Mardi 23 janvier 2024
de 10h à 17h

10h Introduction
10h15 Bruno Bazin, archéologue, Direction de l’archéologie de Chartres métropole
Le sanctuaire civique de Chartres (Autricum) : Quel regard porter sur le démantèlement et l’abandon singulier de ce grand édifice public, dès la première moitié du IIIe s. ap. J.-C. ?
11h15 Joan Domenge Mesquida, Professeur d’histoire de l’art médiéval à l’Université de Barcelone
Autour de quelques chantiers inachevés dans l’ancienne couronne d’Aragon.

12h30-14h Déjeuner

14h Léonore Losserand-Dubois, ENSA Paris Val de Seine (EVCAU)
Pierre à pierre, campagne après campagne, les édifices monumentaux de l’époque classique à l’épreuve du temps de la construction.
15h Josep Bracons, Professeur à l’École Supérieure de Conservation Restauration de Patrimoine, Barcelone
La Sagrada Familia après Gaudi.
16h15 Revue de publications récentes sur l’histoire de la construction

Résumés

Bruno Bazin est archéologue, responsable de la coordination scientifique au sein de la Direction de l’archéologie de Chartres métropole. Membre associé à l’UMR 8546, AOROC, ENS/CNRS, il s’est spécialisé sur l’architecture romaine, préférentiellement celle des monuments publics. Depuis 2006, il est en charge du programme de recherche sur le sanctuaire antique de Saint-Martin-au-Val et dirige des opérations préventives autour de cet ensemble cultuel. Il a également été expert auprès de la Commission Territoriale de la Recherche Archéologique Ouest (CTRA).

Le sanctuaire civique de Chartres (Autricum) : Quel regard porter sur le démantèlement et l’abandon singulier de ce grand édifice public, dès la première moitié du IIIe s. ap. J.-C. ?
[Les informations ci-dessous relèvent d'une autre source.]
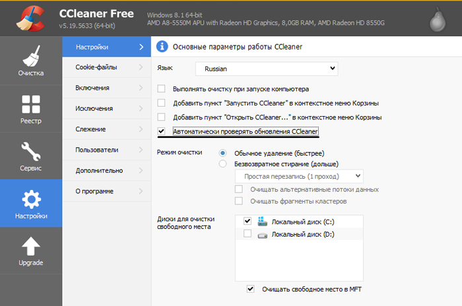Expand Cookie-файлы submenu chevron
The height and width of the screenshot is (306, 462).
click(141, 67)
Depuis 2006, un programme de recherche est conduit sur les vestiges d’un important complexe religieux de plus de 10 ha, agrémenté de plusieurs constructions, et situé en périphérie immédiate de la cité antique d’Autricum (Chartres). L’édifice principal, le sanctuaire, se compose d’un quadriportique avec pavillons
d’angle enserrant une cour de plus de 4,5 hectares. Le temple, d’après quelques observations archéologiques récentes, semble se localiser en semi hors-œuvre du portique occidental. Les fouilles de l’angle nord-est du quadriportique, réalisées entre 2006 et 2011, ont permis de conclure que les maçonneries principales, conservées essentiellement en fondation, sont édifiées entre les années 70-120 ap. J.-C. Vers 120-140 ap. J.-C., la construction d’exèdres et d’absides est effective à l’est, le long du péribole. Le secteur fouillé présente pour les périodes suivantes deux singularités. En premier, les éléments en lien avec la phase de fréquentation sont totalement absents et un hiatus chronologique est perceptible à la seconde moitié du IIe s. ap. J.-C. D’autre part, les premières traces de démantèlement et de récupération apparaissent dès la première moitié du IIIe s. ap. J.-C. Ce fait relativement précoce, en comparaison aux périodes de déclin connues sur d’autres grands sanctuaires, pose question.
Á la lumière des données issues des opérations archéologiques de ces dernières années, cette communication se propose d’interroger cet abandon prématuré dans son ensemble chronostratigraphique.

Bibliographie sélective
Coutelas (A.), Bazin (B.), Charrié (A.), Cormier (S.), Loiseau (Ch.) 2024 — « De marbre et de poix : nouvelles données inédites sur les cales d’accroche des placages muraux dans l’architecture romaine à partir de l’exemple du sanctuaire de Saint-Martin-au-Val (Chartres, Eure-et-Loir, France) », Journal of archaeological science, à paraitre.
Bouilly (E.), Maqueda (M.), Papaïan (S.) 2023 — « Les bois gorgés d’eau mis au jour sur le sanctuaire antique de Saint-Martin-au-Val (Chartres 28) : l’évolution des moyens de conservation pour une découverte exceptionnelle » dans Actes des 14ème rencontres nationales de l’ANACT, 13/14 Octobre 2022. Musée d’Aquitaine de Bordeaux.
Bouilly (E.) 2022 — « Le complexe cultuel antique de Saint-Martin-au-Val : état de la recherche sur la découverte exceptionnelle d’éléments de charpente et d’un plafond suspendu à caissons en bois décorés », Revue archéologique, 2022/1, n° 73, p. 153-162.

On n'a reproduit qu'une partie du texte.